Your goal: Please copy out, word for word, the stretch of the entries below from the line that contains "the two halves" through the line that contains "The height and width of the screenshot is (360, 480). 171,227", including both of those lines.

Data provided:
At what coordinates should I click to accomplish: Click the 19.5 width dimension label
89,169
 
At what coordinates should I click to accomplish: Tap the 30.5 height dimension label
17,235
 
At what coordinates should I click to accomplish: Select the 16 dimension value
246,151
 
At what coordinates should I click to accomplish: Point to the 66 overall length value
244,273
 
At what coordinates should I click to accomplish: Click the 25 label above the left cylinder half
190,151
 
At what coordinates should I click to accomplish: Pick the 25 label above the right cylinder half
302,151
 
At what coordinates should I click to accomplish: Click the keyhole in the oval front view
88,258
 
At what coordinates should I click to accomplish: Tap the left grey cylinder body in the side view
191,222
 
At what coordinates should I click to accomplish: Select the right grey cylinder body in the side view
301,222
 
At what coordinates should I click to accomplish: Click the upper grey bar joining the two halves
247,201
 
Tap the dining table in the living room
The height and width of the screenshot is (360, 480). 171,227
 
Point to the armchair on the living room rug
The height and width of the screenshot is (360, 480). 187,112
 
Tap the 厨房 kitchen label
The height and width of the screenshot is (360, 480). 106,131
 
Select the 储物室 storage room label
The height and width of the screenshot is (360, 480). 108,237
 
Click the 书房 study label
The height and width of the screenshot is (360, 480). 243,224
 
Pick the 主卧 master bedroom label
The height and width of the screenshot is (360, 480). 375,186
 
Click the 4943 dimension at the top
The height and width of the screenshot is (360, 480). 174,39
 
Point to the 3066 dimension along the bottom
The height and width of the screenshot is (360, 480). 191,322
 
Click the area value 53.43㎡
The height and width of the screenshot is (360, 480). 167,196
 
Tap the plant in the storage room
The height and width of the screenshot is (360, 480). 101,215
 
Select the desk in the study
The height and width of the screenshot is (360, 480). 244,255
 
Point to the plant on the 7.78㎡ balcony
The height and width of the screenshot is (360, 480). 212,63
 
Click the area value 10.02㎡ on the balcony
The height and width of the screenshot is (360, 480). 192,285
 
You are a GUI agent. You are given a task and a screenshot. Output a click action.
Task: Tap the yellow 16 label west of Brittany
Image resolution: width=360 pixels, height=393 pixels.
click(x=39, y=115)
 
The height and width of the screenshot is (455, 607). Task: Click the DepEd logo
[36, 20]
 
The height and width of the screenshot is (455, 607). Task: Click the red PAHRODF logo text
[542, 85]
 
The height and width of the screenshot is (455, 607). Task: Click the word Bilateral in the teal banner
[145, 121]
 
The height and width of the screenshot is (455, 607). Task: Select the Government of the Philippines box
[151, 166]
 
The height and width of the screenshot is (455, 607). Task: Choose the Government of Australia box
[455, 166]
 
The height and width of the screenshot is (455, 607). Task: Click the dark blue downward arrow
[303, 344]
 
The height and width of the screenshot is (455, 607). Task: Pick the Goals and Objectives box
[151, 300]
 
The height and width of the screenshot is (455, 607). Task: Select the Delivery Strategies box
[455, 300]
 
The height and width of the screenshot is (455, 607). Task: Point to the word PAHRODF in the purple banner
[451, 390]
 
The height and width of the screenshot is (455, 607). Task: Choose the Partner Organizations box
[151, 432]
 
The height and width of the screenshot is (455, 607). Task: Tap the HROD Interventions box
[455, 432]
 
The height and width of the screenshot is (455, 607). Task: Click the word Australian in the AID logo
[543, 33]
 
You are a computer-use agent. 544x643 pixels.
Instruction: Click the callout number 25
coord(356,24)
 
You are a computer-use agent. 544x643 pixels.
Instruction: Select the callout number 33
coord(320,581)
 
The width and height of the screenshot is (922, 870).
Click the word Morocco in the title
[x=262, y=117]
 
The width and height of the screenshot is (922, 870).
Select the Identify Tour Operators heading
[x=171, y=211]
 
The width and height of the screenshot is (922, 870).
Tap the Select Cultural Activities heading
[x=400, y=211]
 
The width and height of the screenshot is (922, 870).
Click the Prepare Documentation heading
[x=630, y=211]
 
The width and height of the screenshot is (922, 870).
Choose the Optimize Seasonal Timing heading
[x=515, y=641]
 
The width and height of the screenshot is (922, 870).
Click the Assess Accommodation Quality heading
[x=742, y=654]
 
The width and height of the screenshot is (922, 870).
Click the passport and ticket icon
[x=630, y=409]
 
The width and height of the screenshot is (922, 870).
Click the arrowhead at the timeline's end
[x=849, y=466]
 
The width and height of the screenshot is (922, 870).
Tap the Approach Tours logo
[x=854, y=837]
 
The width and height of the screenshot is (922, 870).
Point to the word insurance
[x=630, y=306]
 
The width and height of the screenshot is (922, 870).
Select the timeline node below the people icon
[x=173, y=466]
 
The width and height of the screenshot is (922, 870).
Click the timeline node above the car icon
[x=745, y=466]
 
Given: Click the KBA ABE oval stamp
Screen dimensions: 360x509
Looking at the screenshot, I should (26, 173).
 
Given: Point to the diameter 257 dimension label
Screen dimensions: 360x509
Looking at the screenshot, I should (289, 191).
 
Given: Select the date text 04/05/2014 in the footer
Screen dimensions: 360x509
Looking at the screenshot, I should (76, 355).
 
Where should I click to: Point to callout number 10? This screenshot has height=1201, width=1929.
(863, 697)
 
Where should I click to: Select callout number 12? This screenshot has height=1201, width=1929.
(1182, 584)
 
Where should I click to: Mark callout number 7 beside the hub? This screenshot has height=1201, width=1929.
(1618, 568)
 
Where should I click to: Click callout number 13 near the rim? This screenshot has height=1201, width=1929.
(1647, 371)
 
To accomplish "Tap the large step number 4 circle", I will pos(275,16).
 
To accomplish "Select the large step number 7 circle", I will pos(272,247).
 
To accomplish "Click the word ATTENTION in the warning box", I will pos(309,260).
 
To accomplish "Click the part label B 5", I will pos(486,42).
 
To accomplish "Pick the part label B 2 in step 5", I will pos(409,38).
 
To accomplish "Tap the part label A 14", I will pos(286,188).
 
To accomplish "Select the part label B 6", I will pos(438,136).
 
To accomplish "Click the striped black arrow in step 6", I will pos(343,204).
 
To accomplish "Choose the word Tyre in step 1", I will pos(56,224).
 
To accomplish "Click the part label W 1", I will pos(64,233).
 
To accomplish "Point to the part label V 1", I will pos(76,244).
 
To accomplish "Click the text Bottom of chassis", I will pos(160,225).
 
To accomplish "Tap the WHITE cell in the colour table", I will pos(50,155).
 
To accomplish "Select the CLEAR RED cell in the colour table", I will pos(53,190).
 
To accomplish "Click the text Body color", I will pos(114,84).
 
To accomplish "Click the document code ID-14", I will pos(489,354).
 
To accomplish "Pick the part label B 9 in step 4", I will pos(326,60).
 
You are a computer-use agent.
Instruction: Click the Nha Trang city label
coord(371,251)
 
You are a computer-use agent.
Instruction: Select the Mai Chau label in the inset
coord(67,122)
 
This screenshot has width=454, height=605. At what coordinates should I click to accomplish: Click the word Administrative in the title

Finished task:
At what coordinates should I click to accomplish: Click the upper grey bar joining the two halves
247,201
 
Tap the dining table in the living room
The height and width of the screenshot is (360, 480). 171,227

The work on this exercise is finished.